Weiss man bereits, wer für den Mord verantwortlich ist?
Nein. Der ukrainische Premierminister äusserte zwar die Vermutung, Russland könnte hinter dem Mordanschlag stecken. Doch Beweise dafür gibt es bislang keine. Das russische Aussenministerium beklagte seinerseits ein «Klima der Gewalt» in der Ukraine – was indirekt als eine Schuldzuweisung an Kiew interpretiert werden kann. Der Fall ist also stark politisiert. Fakt ist aber, dass Babtschenko ein Kritiker des Kremls war, dass er die russische Politik stets kritisiert und verurteilt hatte, dass seine Gegner in Russland sassen und dass er sich vor ihnen gefürchtet hatte.
Bis zuletzt kritisierte er Russland wiederholt heftig für seine Unterstützung der Separatisten in der Ostukraine.
Was hat Babtschenko als Journalist besonders ausgezeichnet?
Er wurde Kriegsreporter, nachdem er selber in jungen Jahren in der russischen Armee war und in beiden Tschetschenien-Kriegen als Soldat mitgekämpft hatte. Wohl deshalb hat er Krieg abgrundtief gehasst. Bis zuletzt kritisierte er Russland wiederholt heftig und pointiert emotional für seine Unterstützung der Separatisten in der Ostukraine. Vor allem zeichnete ihn aber auch sein unglaubliches Schreibtalent aus: So beschreibt er etwa ungeheuerliche Grausamkeiten im russisch-georgischen Krieg mit einer so kühlen und trockenen Sprache, dass einem das Blut in den Adern gefriert.
Wieso lebte Babtschenko seit einem Jahr ausgerechnet in Kiew?
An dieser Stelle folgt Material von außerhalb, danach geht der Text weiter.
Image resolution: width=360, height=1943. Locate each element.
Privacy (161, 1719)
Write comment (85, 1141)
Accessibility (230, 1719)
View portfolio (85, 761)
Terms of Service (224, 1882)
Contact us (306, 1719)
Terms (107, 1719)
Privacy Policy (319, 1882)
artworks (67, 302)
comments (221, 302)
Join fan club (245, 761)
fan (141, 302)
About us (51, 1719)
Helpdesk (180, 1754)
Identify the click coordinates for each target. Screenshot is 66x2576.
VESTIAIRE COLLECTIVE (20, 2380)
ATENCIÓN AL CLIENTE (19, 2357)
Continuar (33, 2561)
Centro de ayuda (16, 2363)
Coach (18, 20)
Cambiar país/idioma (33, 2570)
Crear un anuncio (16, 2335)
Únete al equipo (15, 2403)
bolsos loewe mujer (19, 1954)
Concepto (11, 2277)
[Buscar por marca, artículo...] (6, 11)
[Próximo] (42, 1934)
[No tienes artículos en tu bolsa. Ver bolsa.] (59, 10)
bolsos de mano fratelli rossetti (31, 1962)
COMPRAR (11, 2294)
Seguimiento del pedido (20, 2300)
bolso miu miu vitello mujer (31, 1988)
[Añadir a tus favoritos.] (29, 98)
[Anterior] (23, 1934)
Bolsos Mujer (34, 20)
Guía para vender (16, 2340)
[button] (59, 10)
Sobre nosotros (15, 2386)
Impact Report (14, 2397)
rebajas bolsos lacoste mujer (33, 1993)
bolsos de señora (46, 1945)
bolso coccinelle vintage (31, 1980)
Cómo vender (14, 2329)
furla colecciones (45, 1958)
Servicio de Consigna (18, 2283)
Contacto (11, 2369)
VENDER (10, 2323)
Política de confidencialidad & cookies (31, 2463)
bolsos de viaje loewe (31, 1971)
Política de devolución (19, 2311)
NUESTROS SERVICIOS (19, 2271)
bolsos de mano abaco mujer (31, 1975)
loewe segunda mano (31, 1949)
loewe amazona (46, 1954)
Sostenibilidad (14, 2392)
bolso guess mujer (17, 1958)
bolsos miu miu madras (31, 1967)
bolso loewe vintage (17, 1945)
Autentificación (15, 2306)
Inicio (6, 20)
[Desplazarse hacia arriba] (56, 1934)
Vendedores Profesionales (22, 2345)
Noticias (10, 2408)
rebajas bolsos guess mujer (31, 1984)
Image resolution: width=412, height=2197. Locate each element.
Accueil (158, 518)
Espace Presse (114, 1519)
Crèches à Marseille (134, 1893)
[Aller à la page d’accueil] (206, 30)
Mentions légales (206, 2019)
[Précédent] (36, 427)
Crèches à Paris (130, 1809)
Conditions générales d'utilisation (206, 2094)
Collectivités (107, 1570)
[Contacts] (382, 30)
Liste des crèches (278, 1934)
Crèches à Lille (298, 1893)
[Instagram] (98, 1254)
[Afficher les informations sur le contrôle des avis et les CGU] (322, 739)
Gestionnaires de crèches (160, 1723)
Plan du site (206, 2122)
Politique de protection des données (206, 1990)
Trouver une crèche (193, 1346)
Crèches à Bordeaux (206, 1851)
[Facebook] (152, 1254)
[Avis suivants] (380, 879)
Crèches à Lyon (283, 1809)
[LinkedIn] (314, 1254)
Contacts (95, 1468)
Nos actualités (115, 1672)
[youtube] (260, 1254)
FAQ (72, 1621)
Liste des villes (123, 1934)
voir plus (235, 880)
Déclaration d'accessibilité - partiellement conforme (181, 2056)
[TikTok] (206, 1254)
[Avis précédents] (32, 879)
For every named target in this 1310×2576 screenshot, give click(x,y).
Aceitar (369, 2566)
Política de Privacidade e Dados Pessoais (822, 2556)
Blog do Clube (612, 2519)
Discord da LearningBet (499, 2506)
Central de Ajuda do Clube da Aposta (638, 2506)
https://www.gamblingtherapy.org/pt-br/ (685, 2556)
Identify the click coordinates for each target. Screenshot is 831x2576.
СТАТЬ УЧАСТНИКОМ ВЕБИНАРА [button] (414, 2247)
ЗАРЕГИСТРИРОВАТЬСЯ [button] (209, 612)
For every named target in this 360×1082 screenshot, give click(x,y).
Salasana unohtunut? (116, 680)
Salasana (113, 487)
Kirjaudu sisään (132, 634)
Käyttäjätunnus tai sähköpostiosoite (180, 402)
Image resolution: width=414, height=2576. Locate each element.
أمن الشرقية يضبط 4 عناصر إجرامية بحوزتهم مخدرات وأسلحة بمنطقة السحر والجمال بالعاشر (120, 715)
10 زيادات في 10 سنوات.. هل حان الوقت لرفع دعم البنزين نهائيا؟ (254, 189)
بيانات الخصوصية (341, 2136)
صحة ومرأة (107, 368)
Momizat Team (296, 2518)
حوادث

Die ukrainische Hauptstadt ist in den letzten Jahren zu so etwas wie ein Zufluchtsort für Kremlkritiker geworden. Die Stadt ist russischsprachig, Russen können sich also ohne Mühe integrieren. Es hat aber auch damit zu tun, dass die Ukraine viel freier ist als Russland und in Konflikt mit Moskau steht. Kritiker der russischen Regierung sind in Kiew willkommen und finden dort auch einfach Unterschlupf.
Es kursieren etliche Verschwörungstheorien – aber gesicherte Erkenntnisse liegen keine vor.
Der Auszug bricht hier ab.